=== REQUIRED ACTION ===
In the material below, find each line with the string "Services" and copy it.

***** RECORDS SUPPLIED

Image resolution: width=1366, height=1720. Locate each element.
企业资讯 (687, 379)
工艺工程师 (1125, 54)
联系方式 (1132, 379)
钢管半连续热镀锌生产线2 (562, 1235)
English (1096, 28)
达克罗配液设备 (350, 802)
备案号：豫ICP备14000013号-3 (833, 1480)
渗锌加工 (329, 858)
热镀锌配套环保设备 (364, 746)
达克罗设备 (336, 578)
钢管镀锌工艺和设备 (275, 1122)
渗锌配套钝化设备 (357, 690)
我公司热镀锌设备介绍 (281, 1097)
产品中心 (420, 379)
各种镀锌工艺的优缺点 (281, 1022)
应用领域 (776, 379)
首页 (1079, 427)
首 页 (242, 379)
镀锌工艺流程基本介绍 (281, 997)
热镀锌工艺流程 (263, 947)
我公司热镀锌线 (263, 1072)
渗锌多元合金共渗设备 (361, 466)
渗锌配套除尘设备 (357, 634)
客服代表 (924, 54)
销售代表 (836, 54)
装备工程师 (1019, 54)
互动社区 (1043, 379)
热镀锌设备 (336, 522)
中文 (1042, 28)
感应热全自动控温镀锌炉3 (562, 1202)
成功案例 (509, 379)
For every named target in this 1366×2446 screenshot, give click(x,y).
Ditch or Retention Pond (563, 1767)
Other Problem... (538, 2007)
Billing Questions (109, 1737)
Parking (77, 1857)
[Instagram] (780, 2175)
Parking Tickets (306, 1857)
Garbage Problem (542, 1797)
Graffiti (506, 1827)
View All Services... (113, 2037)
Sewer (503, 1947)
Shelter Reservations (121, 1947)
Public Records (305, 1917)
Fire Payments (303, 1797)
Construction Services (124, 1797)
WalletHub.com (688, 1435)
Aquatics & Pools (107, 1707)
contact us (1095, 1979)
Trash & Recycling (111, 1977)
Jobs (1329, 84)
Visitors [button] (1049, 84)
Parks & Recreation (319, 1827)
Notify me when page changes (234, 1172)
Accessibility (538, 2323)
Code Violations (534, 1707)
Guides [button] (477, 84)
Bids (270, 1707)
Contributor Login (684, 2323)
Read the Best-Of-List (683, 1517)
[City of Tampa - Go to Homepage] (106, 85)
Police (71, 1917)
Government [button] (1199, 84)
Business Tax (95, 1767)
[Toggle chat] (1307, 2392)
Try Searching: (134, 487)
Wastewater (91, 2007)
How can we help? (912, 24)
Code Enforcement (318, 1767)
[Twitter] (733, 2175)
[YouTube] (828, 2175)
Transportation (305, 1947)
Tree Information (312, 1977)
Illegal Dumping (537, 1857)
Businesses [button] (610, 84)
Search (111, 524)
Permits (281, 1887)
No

**********

=== RESPONSE AREA ===
View All Services... (113, 2037)
Construction Services (124, 1797)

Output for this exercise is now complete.